Extrait du texte
Le 30 juillet, le journaliste russe Orhan Djemal, le régisseur Alexandre Rastorguev et le cameraman Kirill Radchenko ont été assassinés en République centrafricaine. Orhan Djemal était un journaliste russe, correspondant de guerre. Il avait effectué des reportages dans les points les plus chauds du globe, du Caucase en passant par le Donbass, la Libye et la Syrie. Sa dernière mission en Centrafrique lui a été fatale. Orhan critiquait le Kremlin. Il désignait le « monde russe » responsable de la répression des Tatars de Crimée. En Russie, des centaines de journalistes ont été assassinés ces dernières années. Orhan Djemal et ses deux collègues ont été tués en Centrafrique où ils avaient été dépêchés par le fond d’investigation de l’opposant russe en exil, Mikhail Khodorkovski. Ils sont arrivés à Bangui le samedi 28 juillet. Le 30, ils ont été assassinés dans une embuscade qui leur a été tendue sur une route au nord de Bangui.
Leur documentaire devait élucider le rôle des mercenaires de la société militaire privée « Wagner » dont le propriétaire est Eugène Prigojin, un repris de justice qui est devenu cuisinier de Poutine et milliardaire. Ses activités de restaurateur se sont étendues à la fabrique de trolls sur internet et à la militarisation. Il a créé l’armée privée de mercenaires « Wagner ». Chacun sait que le véritable chef de cette troupe de soldats de fortune est Poutine lui-même. Cette activité prospère en Russie aujourd’hui, bien qu’elle soit interdite par la législation russe. Le salaire des soudards varie de 160.000 roubles à 400.000 roubles. Une aubaine lorsque le salaire moyen est de 25.000 roubles en province.
Les pertes militaires ou paramilitaires en temps de paix sont classées secrets d’État en Russie. Le rapatriement des corps et les enterrements se font en catimini. Il fut tout de même difficile de camoufler l’hécatombe survenue le 7 février 2018 en Syrie. Des mercenaires de la société « Wagner » ont été mitraillés par l’armée américaine alors qu’ils tentaient de s’emparer d’un site pétrolier kurde sur la rive gauche de l’Euphrate. La mission de « Wagner » est d’assurer en Syrie la protection des gisements pétroliers pour le compte de leur propriétaire et non de saisir le bien d’autrui. Ayant décelé l’attaque, les militaires américains ont appelé leurs homologues russes qui leur ont répondu : « Les nôtres ne sont pas là ». Il s’agit de la phrase laconique qui permet de se débarrasser de sa responsabilité en toutes occasions. L’artillerie et l’aviation américaines ont donc copieusement mitraillé et bombardé les attaquants. On a compté les victimes par dizaines, par centaines selon certains. Cette hécatombe a mis à jour les activités de « Wagner » qui agissait depuis longtemps au Donbass tout d’abord et en Syrie ensuite. Cependant, la déroute syrienne n’a pas découragé « Wagner » de s’engager dans des activités militaires risquées dans d’autres pays du tiers monde.

Données affichées
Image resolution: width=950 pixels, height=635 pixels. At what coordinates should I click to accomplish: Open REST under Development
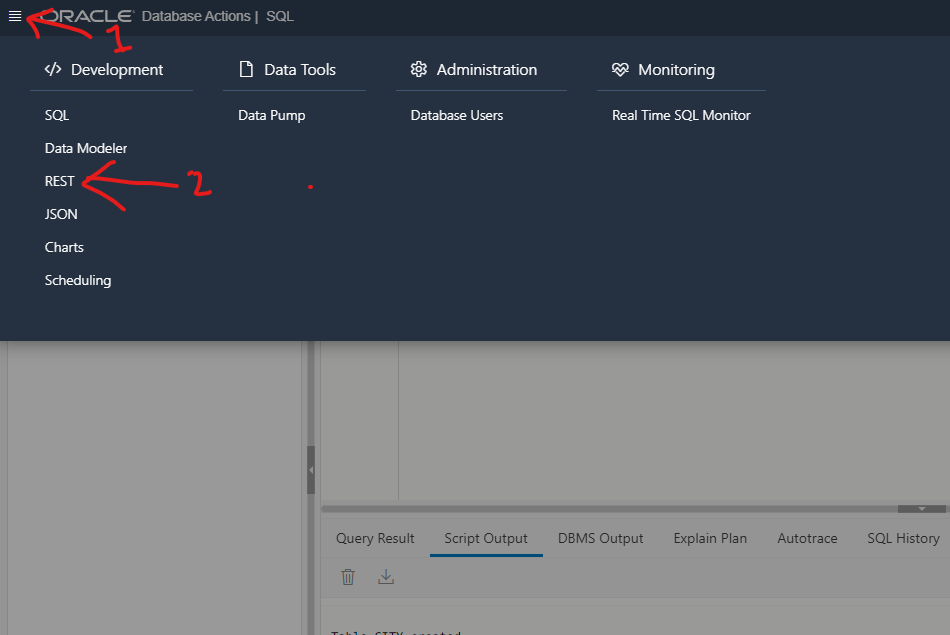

Série d'exercices
1. Traduisez en anglais cette phrase de l'extrait sur la société « Wagner » : « Les pertes militaires ou paramilitaires en temps de paix sont classées secrets d'État en Russie. »
2. Poursuivez l'extrait sur la société « Wagner » à partir de sa dernière phrase.

Résultats
1. Military or paramilitary losses in peacetime are classified as state secrets in Russia.

2.
Les activités « Wagner » se sont étendues au Soudan, puis en Centrafrique. En 2013, l’ONU avait imposé un embargo sur la livraison d’armes en République centrafricaine. Mais la Russie est parvenue à obtenir une dérogation. En avril 2018, des images ont montré des hommes de type européen en uniforme militaire observant l’entraînement de militaires africains. Sur les photos apparaissent des camions russes récents de marque Oural. Les approvisionnements en matériel militaire en Afrique s’effectuent depuis la base russe de Hmeimim  en Syrie. Le pont aérien atteint Khartoum, puis Bangui en République centrafricaine. La presse occidentale a rapporté une activité croissante russe dans ce dernier pays.  En février 2018,  un lot d’armes légères, capables d’équiper 1.300 personnes, et des munitions ont été livrées. 170 instructeurs russes civils ont été envoyés pour former des militaires centrafricains.
L’automne dernier, des citoyens russes ont enregistré en Centrafrique une société de sécurité « Sewa Security Services » et une société minière « Lobaye Invest ». La première serait une couverture de la société militaire privée « Wagner » d’Eugène Prigojin. La deuxième est liée à Eugène Khodotov, vétéran des forces de sécurité de Saint-Pétersbourg et propriétaire de la compagnie « M-Finans » spécialisée dans l’exploitation des pierres précieuses.
En Centrafrique, il y a des mines d’or et de diamants. Le territoire de la RCA est divisé entre islamistes et forces gouvernementales. Une guerre « de tous contre tous » ensanglante le pays. Le conflit s’est transformé en un massacre interconfessionnel. Les militants du groupe musulman « Seleka » et la milice chrétienne d’autodéfense « Anti-balaka » terrorisent les civils. Chacun exploite les gisements qu’il contrôle et s’adonne à la contrebande des pierres précieuses. Des chasseurs russes de diamants établissent des contacts sous couverture diplomatique pour faire des affaires avec tous les camps.
Des experts militaires russes parcourent la Centrafrique à bord d’un avion Cessna 182. L’appareil est enregistré à l’aéro-club Nevsky en Russie. Cet avion atterrit régulièrement aux abords des mines de diamants. Les experts russes participent à des réunions avec les dirigeants de divers groupes armés, dont du Front populaire pour la Renaissance de la Centrafrique, émanation du groupe islamiste Seleka. Les Russes ont su s’entendre avec eux.  L’agence de presse centrafricaine « Corbeau News Centrafrique » avait rapporté qu’en avril 2018 les habitants de Kaga-Bandoro avaient bloqué un Cessna avec quatre « experts militaires » russes à son bord. On sait que Orhan Djemal et son groupe ont pris la direction de la destination du village de Kaga-Bandoro. Selon toute vraisemblance, Orhan Djemal avait l’intention d’interroger les habitants afin de connaître les raisons de leur action. Il n’arrivera pas à destination.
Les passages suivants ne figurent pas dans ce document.